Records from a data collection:
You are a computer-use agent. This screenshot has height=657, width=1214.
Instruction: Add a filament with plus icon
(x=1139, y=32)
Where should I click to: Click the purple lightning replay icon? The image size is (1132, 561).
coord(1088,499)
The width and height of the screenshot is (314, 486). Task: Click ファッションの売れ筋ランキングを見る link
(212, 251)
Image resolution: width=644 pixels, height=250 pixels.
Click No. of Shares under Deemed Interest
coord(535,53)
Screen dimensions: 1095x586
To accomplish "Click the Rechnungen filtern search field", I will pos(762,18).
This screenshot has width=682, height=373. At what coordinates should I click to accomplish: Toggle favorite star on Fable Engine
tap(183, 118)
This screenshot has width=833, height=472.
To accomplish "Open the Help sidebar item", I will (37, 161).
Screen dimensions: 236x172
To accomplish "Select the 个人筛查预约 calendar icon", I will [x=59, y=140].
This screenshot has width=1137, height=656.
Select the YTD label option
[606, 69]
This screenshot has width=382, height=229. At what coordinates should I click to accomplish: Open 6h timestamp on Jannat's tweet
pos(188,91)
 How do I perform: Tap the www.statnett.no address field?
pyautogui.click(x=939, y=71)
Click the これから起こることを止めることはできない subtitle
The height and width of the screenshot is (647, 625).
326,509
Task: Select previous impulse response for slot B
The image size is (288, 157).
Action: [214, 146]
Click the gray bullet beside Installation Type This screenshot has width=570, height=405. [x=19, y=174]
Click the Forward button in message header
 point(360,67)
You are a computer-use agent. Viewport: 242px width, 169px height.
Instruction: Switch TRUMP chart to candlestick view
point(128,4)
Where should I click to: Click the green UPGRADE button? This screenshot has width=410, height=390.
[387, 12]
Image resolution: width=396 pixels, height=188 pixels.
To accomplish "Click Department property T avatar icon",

- Task
Using the data above, repeat exactly the lines that begin at the line with "The width and" and end at the line with "You are a computer-use agent. Viewport: 242px", both ends included.

- The completed task
The width and height of the screenshot is (314, 486). Task: Click ファッションの売れ筋ランキングを見る link
(212, 251)
Image resolution: width=644 pixels, height=250 pixels.
Click No. of Shares under Deemed Interest
coord(535,53)
Screen dimensions: 1095x586
To accomplish "Click the Rechnungen filtern search field", I will pos(762,18).
This screenshot has width=682, height=373. At what coordinates should I click to accomplish: Toggle favorite star on Fable Engine
tap(183, 118)
This screenshot has width=833, height=472.
To accomplish "Open the Help sidebar item", I will (37, 161).
Screen dimensions: 236x172
To accomplish "Select the 个人筛查预约 calendar icon", I will [x=59, y=140].
This screenshot has width=1137, height=656.
Select the YTD label option
[606, 69]
This screenshot has width=382, height=229. At what coordinates should I click to accomplish: Open 6h timestamp on Jannat's tweet
pos(188,91)
 How do I perform: Tap the www.statnett.no address field?
pyautogui.click(x=939, y=71)
Click the これから起こることを止めることはできない subtitle
The height and width of the screenshot is (647, 625).
326,509
Task: Select previous impulse response for slot B
The image size is (288, 157).
Action: [214, 146]
Click the gray bullet beside Installation Type This screenshot has width=570, height=405. [x=19, y=174]
Click the Forward button in message header
 point(360,67)
You are a computer-use agent. Viewport: 242px width, 169px height.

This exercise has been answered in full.